Re: BUG? RFE? printf lacking unicode support in multiple areas

[Greg Wooledge]

On Fri, May 20, 2011 at 03:03:25PM -0700, Linda Walsh wrote:
> %lc uses wide chars 'wchar_t or wint_t'.   These are 16 bits on 
> Win&cygwin and 32 on with glib.

There is no such thing as a wchar_t or a wint_t in Bash.  There is no
such thing as a 16-bit or 32-bit integer type, neither big-endian nor
little-endian, in Bash.

In Bash, everything is a string.

In particular, you cannot just mash two bytes together and then expect
them to act like an integer type.  When you mash two bytes together,
you get a two-character string (except when those two bytes form a valid
multi-byte character in whichever locale you are using, in which case
you get a one-character string).

> wchar_t is also defined as 'utf16' (as a type in the include header files
> on linux).   That means from the page you so graciously point to:

There is no utf16 in Bash, unless your system defines a locale using
a UTF-16 encoding, and you happen to be using that locale.

> one would use the UTF-16 value...which is..um...gee, lets see
> 0x203c.  Gosh, what'ya know!

Sounds like you're attempting to make Bash act like C.  It won't.

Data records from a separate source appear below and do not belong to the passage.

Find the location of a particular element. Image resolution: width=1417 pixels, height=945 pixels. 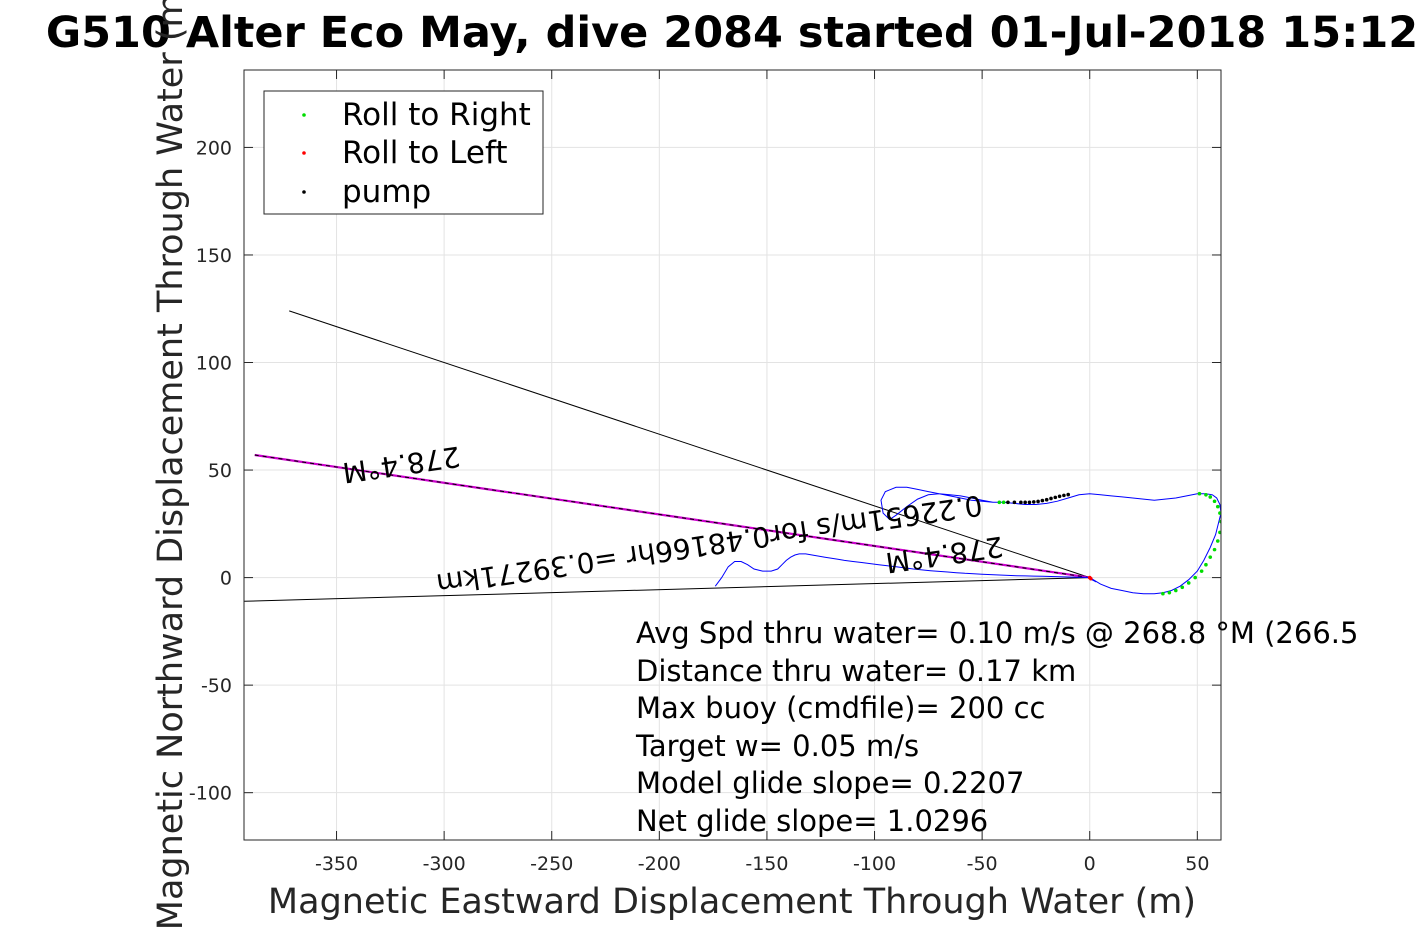

legend-label-pump: pump is located at coordinates (386, 192).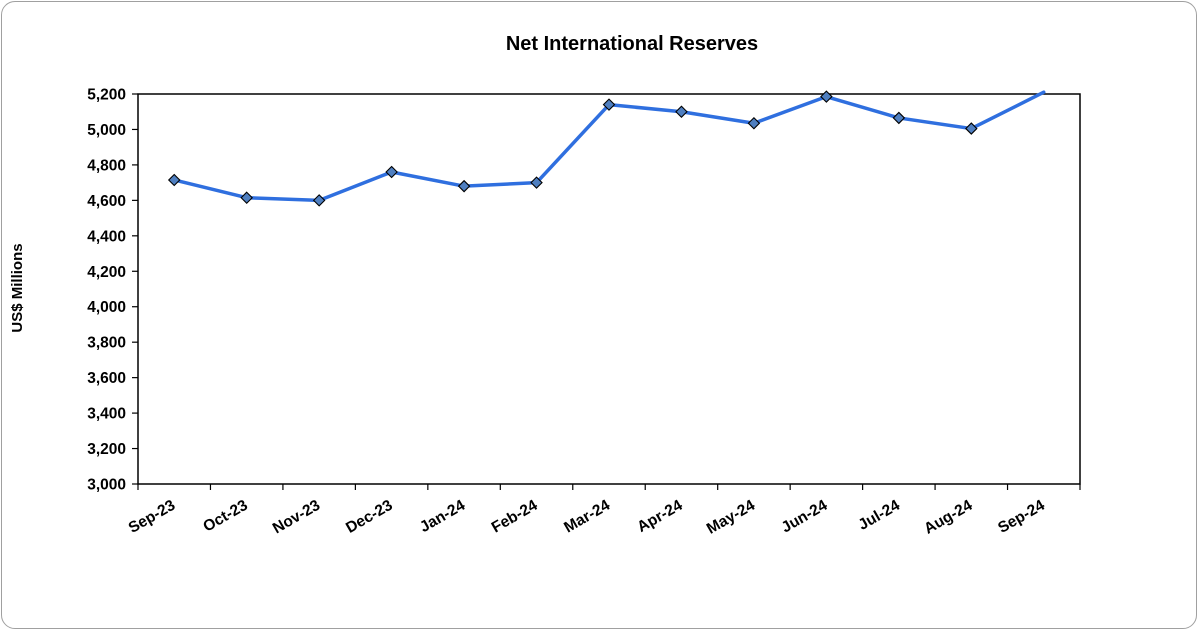 Image resolution: width=1200 pixels, height=632 pixels. What do you see at coordinates (297, 518) in the screenshot?
I see `x-tick-label: Nov-23` at bounding box center [297, 518].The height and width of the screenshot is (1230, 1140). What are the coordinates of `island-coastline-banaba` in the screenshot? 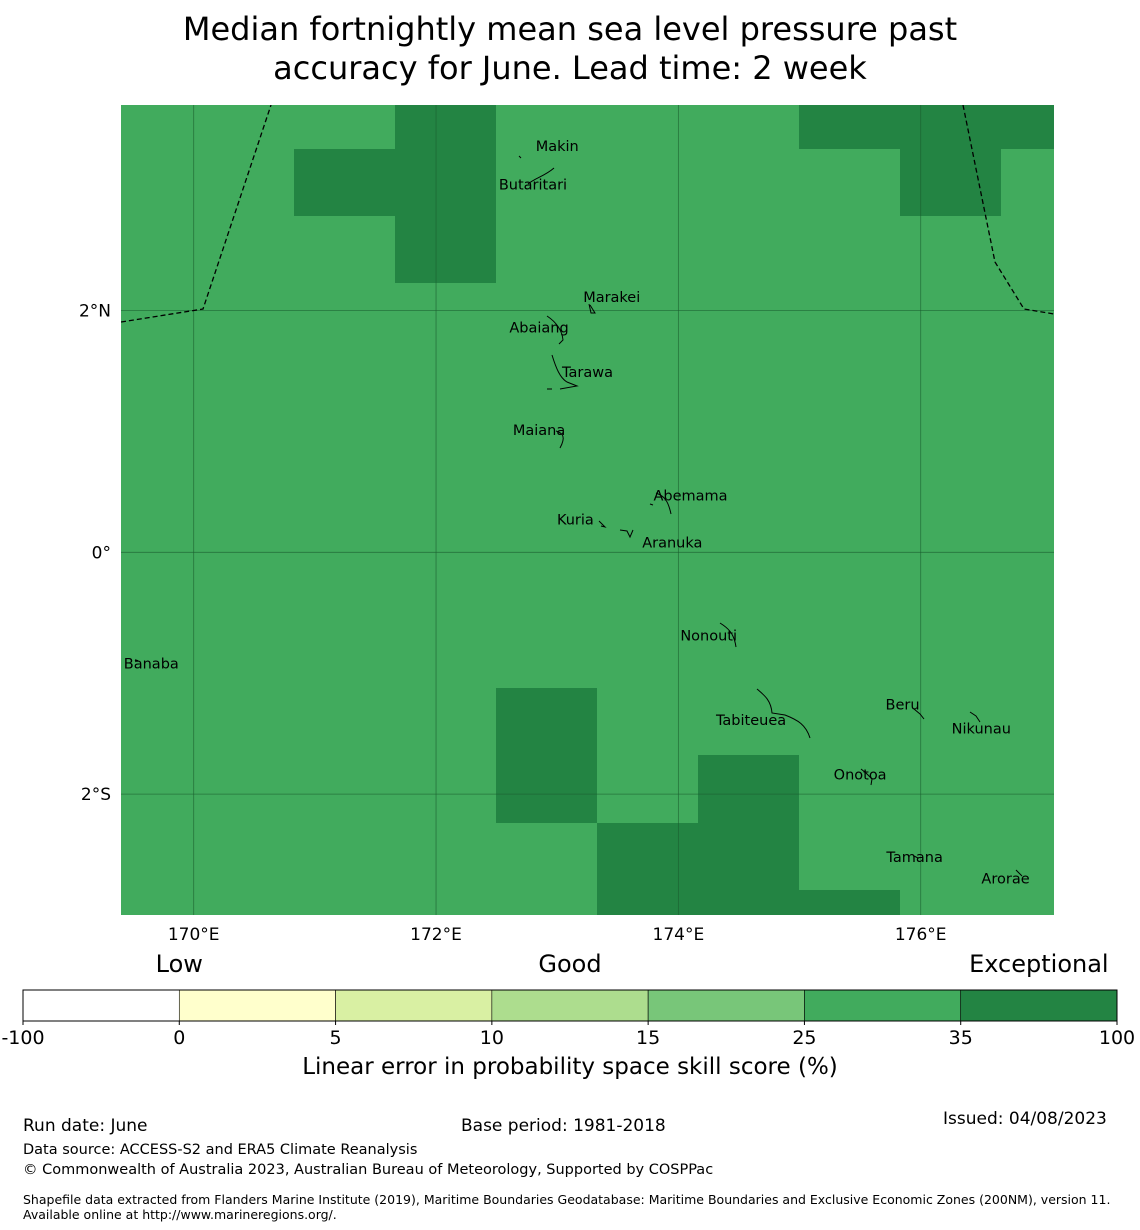 It's located at (136, 660).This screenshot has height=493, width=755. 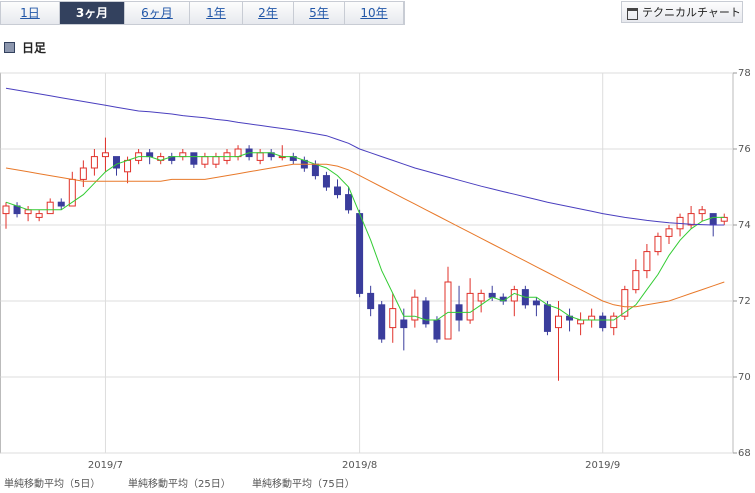 I want to click on period-tab: 1日, so click(x=30, y=13).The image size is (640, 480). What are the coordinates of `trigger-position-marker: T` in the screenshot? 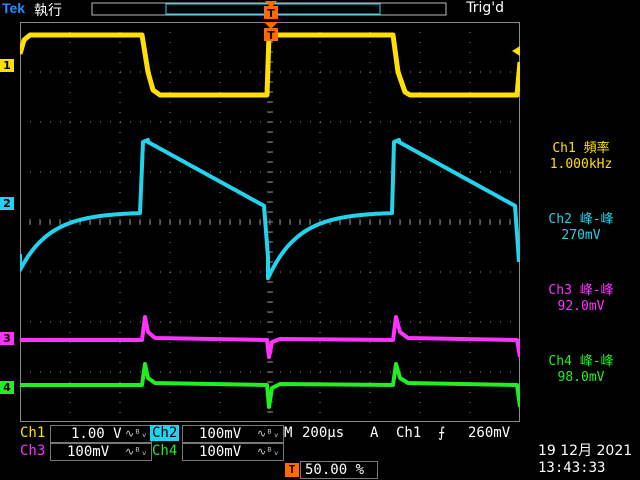 It's located at (271, 32).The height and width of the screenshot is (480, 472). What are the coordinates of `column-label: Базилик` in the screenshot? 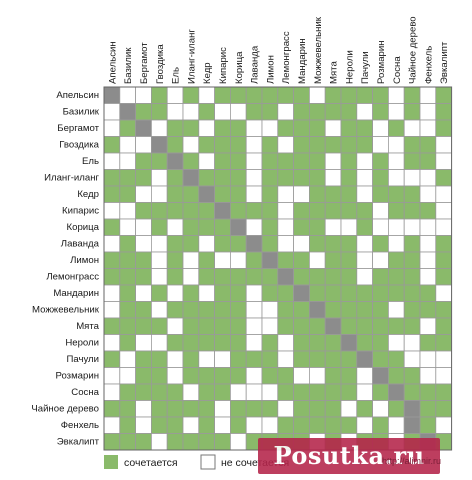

Why would one "use the UTF-16 value" if one is not on a UTF-16 locale?
Are there actually any implementations of UTF-16 outside of Microsoft
Windows?  I don't know of any.

> Gee, I dunno maybe because it wasn't in my bash

Then why did you report all of this as a *Bash bug*?  If you honestly
thought it was supposed to work, and it didn't, you should have included
enough information for someone to see what it is you were attempting,
what it produced, and how you thought the output was wrong.

> and when I did a man of
> printf,

Which printf manual page?  printf(1p)?  printf(1)?  printf(3)?

I'm guessing you read printf(3) which is the libc function.  Bash's
builtin printf command is a bit different, because Bash does not
support all of the data types that C supports.  The POSIX standard
for the printf command is also different from the Bash builtin, because
the Bash builtin provides many extensions.

If you got printf(1) that means you got some random vendor's manual page
describing a printf command -- which could be a POSIX implementation,
or which could be a link to bash-builtins, or who knows what....

If you got printf(1p) that typically means it's a manual page describing
the POSIX standard feature set for the printf command, which is not
necessarily what your own printf command implements (either Bash's
builtin, or /usr/bin/printf, or whatever).

> >What does \u have to do with %lc?
> ---
> Not much -- except that a a wide char of 0x203c output using %lc
> should output the same multi-byte char as \u203c.

Sounds like something that might work in C, but not in Bash.

There is no way to represent or store "the 16-bit integer 0x203c" in Bash.
Nor would there be any way for Bash to take an arbitrary 16-bit integer
and translate it into a character as defined by some arbitary locale
that is not even in use.

The closest approximation you will get would be to write a string
consisting of \u followed by the 4 hex digits of the 16-bit integer
(in big-endian format) and pass that as the format specifier (first
argument) to Bash 4.2's printf command.

  printf -v tmpvar '\\u%04x' "$integer"
  printf "$tmpvar"

If you're in an older verion of Bash, then there is absolutely nothing
you can do (using only Bash builtins) to translate your 16-bit integer
into a Unicode character.  You'd have to look for some external utility
which can do it.

Note that the 16-bit integer here defines the Unicode code point, *not*
some UTF-* encoding.  If you're trying to define a character in your
own locale's encoding, you can just mash the bytes together.